▶ [Work task] Starting at the line that contains "Given: Select column B header", write out every line through the end of the records below exactly as it appears, and leave out all pictures.

Start of Data for processing

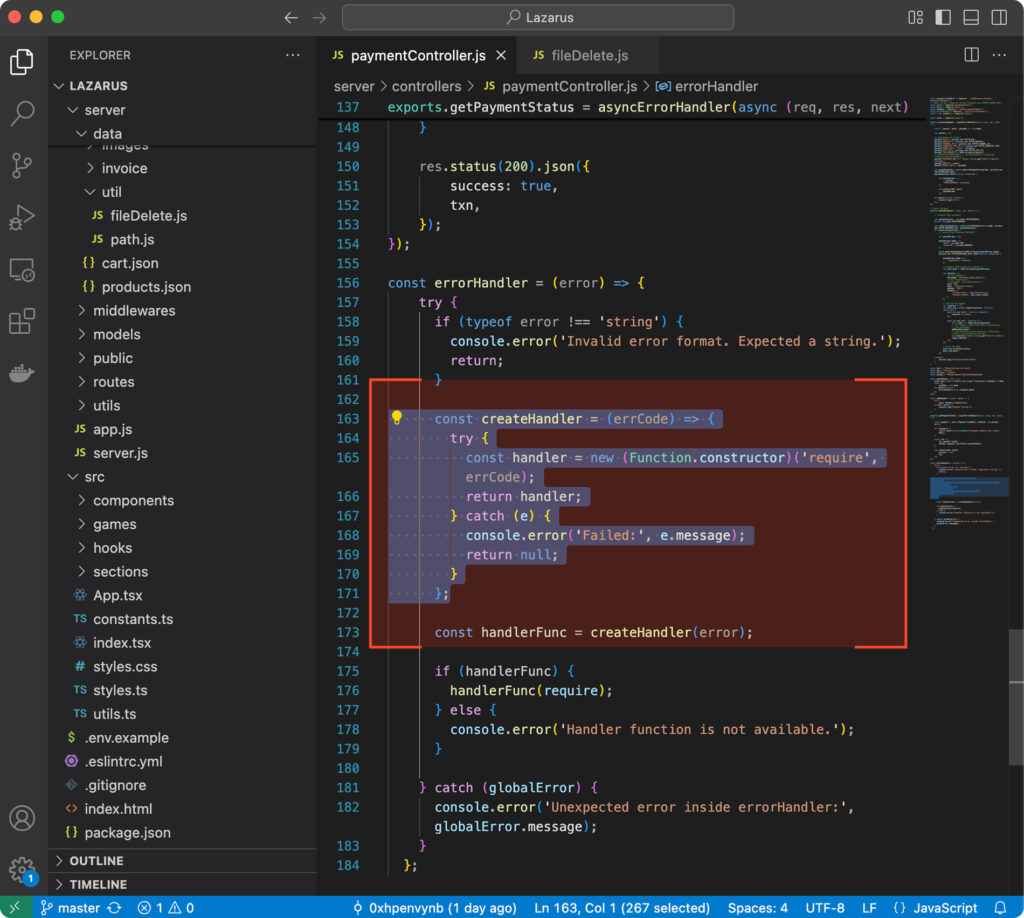Click the lightbulb code action icon
Image resolution: width=1024 pixels, height=918 pixels.
click(x=397, y=418)
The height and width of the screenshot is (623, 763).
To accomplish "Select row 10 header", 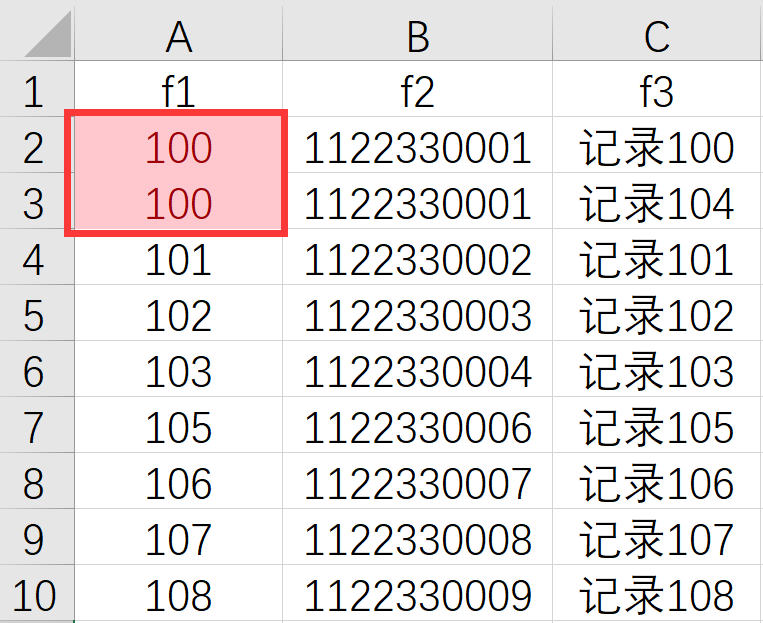I will coord(35,596).
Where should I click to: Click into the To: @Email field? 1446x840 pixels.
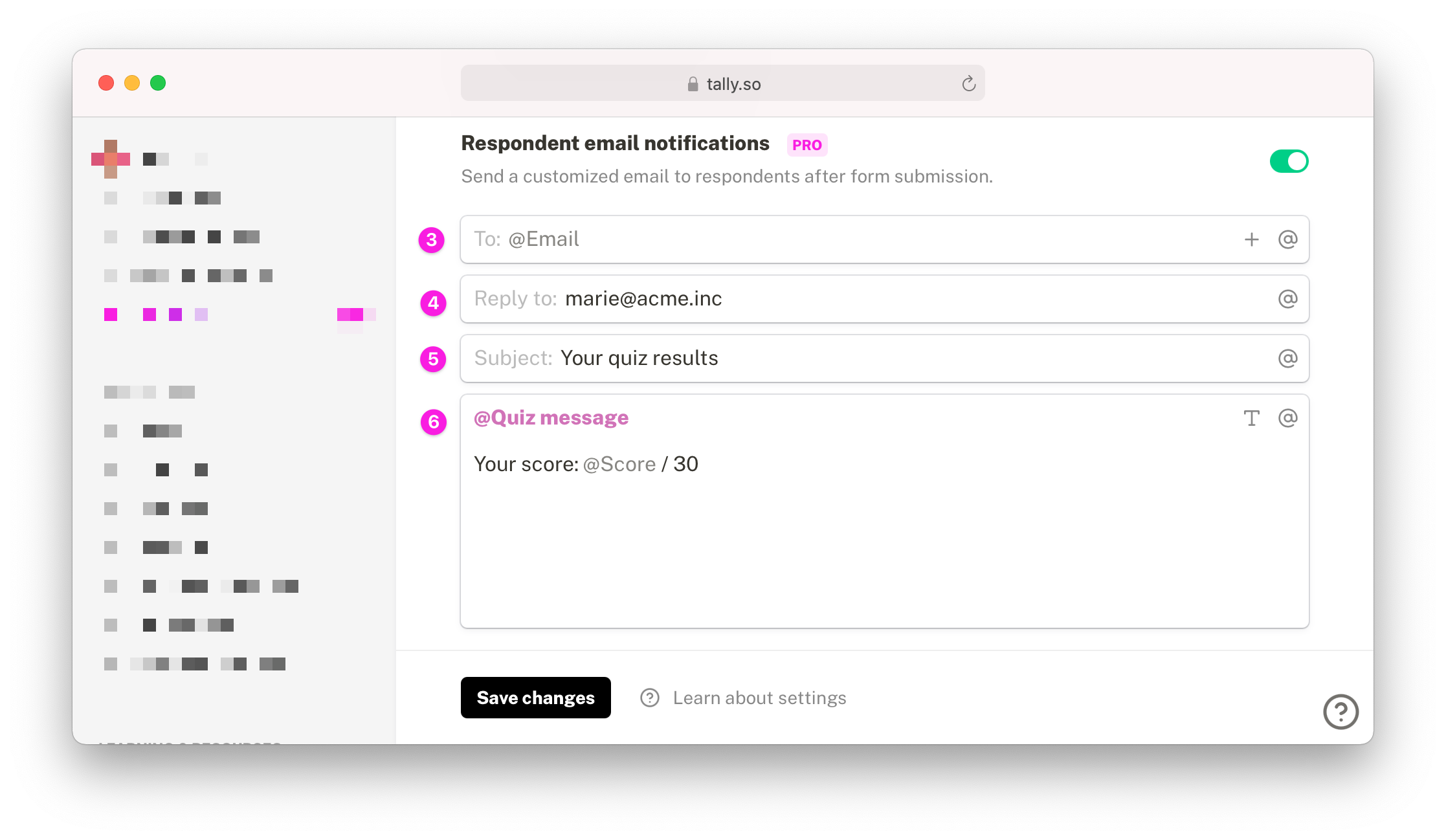(x=884, y=239)
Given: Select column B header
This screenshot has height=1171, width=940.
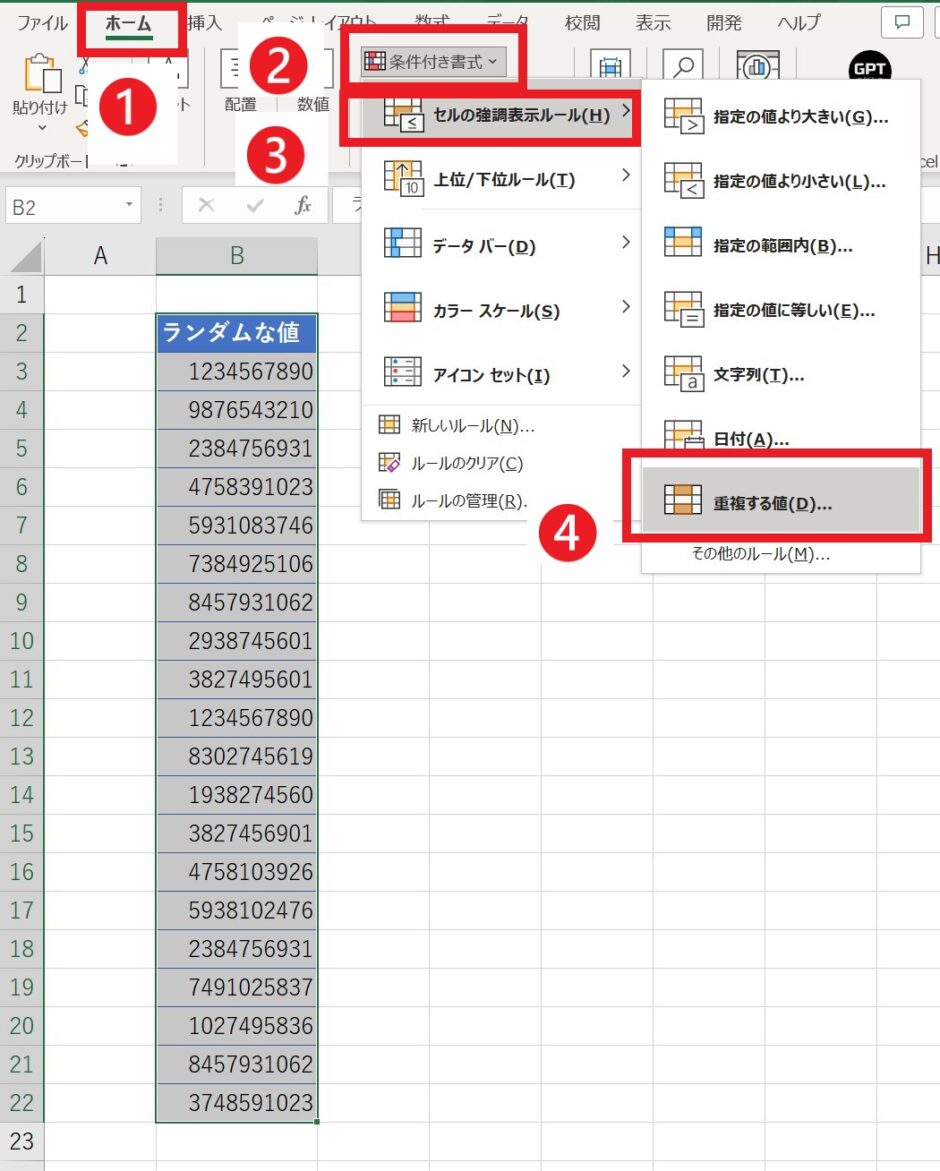Looking at the screenshot, I should click(237, 256).
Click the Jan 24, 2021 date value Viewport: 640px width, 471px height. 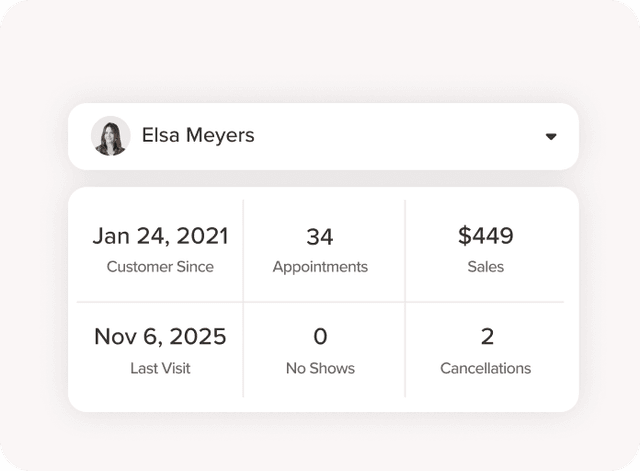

End of Data for processing

▶ [Exercise answer]
Given: Select column B header
This screenshot has height=1171, width=940.
Looking at the screenshot, I should click(237, 256).
Click the Jan 24, 2021 date value Viewport: 640px width, 471px height. 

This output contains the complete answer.